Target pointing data
______________________________

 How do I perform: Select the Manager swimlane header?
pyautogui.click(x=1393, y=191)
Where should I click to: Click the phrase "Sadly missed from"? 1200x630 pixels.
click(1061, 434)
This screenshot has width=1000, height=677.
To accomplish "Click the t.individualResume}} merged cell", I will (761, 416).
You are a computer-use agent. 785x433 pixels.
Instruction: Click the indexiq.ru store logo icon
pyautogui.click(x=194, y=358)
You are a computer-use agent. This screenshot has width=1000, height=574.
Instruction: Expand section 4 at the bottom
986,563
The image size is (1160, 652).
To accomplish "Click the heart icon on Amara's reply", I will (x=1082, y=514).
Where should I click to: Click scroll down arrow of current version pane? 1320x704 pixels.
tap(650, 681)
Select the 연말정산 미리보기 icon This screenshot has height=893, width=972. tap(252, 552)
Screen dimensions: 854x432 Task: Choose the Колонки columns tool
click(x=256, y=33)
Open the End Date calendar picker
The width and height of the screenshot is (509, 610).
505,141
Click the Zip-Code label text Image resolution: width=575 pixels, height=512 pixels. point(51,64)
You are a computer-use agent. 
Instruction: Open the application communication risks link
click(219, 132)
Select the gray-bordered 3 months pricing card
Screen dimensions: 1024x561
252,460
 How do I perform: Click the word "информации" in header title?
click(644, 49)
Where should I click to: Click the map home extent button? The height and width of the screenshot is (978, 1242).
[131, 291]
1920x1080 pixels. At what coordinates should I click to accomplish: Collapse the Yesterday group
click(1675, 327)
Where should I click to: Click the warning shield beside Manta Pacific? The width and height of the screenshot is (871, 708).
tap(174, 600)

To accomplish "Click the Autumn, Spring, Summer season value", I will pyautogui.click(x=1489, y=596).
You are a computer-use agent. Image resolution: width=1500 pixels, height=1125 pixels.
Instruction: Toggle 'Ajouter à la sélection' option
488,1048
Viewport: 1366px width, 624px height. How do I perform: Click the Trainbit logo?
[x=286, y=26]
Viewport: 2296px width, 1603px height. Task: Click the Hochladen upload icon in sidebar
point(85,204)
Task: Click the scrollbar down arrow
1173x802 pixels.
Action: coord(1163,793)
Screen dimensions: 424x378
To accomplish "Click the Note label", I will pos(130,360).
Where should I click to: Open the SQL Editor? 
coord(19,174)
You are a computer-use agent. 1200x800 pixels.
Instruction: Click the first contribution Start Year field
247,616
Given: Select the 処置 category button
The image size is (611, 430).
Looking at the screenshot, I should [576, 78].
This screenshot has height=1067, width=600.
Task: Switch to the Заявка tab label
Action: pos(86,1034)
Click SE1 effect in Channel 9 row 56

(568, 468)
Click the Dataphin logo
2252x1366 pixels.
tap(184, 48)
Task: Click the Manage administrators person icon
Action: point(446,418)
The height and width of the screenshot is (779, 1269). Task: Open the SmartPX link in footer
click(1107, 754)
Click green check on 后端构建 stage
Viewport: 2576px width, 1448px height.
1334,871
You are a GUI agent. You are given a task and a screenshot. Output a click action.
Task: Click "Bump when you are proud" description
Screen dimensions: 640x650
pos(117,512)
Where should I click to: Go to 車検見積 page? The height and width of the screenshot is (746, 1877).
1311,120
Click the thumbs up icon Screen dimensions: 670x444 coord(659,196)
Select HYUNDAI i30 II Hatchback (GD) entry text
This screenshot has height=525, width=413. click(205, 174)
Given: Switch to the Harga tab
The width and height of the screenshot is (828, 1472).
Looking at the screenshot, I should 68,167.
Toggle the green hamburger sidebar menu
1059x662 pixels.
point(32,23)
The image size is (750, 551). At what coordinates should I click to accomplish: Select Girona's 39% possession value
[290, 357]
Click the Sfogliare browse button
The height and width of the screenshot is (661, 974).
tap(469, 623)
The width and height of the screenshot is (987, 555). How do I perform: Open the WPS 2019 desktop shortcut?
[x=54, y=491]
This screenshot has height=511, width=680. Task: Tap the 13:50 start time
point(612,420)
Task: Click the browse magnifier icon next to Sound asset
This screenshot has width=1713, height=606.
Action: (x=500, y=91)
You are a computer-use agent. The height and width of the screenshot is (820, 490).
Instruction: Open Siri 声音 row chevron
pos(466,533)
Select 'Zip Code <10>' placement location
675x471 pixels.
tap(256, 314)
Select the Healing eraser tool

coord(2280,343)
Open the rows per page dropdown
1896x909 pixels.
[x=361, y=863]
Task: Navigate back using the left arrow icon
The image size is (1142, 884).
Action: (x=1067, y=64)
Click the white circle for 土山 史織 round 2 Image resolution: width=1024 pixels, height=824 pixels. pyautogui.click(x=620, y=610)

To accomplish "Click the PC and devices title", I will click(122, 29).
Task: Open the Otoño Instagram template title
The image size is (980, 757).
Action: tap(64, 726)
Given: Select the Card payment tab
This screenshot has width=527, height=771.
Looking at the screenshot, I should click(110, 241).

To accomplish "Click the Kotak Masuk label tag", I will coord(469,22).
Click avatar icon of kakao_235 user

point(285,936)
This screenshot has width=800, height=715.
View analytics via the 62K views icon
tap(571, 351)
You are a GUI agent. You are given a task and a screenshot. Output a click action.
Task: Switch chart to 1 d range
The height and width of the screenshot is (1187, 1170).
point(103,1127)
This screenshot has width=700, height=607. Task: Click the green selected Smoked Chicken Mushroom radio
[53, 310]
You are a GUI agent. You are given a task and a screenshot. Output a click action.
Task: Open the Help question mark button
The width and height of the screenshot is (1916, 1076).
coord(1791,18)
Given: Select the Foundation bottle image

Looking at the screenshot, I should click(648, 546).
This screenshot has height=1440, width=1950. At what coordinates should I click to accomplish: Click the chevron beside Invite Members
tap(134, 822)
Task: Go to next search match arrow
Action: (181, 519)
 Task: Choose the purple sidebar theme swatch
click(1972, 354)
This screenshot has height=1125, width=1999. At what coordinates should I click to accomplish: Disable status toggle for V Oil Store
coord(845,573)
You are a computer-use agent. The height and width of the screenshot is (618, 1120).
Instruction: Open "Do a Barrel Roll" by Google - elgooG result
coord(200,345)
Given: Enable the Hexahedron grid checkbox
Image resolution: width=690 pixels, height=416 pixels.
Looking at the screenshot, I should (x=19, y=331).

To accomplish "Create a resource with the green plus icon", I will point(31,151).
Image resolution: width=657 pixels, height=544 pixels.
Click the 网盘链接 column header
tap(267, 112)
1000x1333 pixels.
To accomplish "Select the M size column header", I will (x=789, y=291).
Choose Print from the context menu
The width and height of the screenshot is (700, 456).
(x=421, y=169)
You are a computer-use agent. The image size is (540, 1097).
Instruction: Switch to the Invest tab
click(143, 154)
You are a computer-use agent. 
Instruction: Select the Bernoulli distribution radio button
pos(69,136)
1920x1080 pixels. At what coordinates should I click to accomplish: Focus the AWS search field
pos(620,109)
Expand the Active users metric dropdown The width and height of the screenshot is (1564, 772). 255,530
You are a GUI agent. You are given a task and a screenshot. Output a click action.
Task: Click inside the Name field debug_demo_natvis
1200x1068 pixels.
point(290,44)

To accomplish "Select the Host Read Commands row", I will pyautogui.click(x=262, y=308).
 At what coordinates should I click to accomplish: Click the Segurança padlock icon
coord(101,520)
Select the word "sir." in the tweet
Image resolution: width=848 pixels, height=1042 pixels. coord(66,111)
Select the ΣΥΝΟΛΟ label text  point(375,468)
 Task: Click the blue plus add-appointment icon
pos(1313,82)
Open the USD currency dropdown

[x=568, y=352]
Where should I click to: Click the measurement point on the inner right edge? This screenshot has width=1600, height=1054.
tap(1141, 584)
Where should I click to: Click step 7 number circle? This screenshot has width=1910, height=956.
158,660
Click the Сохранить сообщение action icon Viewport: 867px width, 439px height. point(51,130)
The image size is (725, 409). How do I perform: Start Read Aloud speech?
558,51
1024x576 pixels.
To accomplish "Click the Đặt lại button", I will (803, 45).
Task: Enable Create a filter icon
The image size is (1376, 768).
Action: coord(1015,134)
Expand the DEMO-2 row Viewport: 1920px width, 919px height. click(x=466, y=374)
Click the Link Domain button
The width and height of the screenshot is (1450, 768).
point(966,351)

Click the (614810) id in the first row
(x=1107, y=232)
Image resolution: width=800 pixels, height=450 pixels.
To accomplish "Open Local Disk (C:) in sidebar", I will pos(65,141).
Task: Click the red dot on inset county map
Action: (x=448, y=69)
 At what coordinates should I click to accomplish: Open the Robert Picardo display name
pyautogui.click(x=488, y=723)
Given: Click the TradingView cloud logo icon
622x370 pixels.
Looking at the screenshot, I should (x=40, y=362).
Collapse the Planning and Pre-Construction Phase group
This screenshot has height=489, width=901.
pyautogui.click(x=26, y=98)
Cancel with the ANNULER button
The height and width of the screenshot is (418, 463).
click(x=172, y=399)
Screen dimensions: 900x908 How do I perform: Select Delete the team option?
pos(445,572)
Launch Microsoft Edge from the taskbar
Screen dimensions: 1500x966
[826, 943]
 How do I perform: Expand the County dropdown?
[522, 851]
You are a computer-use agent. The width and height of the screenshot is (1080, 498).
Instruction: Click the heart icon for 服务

______________________________

Copy out, character for character, the lines of the records from the one containing "Screen dimensions: 424x378" through the one containing "Action: point(446,418)", including both of those lines.

Screen dimensions: 424x378
To accomplish "Click the Note label", I will pos(130,360).
Where should I click to: Open the SQL Editor? 
coord(19,174)
You are a computer-use agent. 1200x800 pixels.
Instruction: Click the first contribution Start Year field
247,616
Given: Select the 処置 category button
The image size is (611, 430).
Looking at the screenshot, I should [576, 78].
This screenshot has height=1067, width=600.
Task: Switch to the Заявка tab label
Action: pos(86,1034)
Click SE1 effect in Channel 9 row 56

(568, 468)
Click the Dataphin logo
2252x1366 pixels.
tap(184, 48)
Task: Click the Manage administrators person icon
Action: point(446,418)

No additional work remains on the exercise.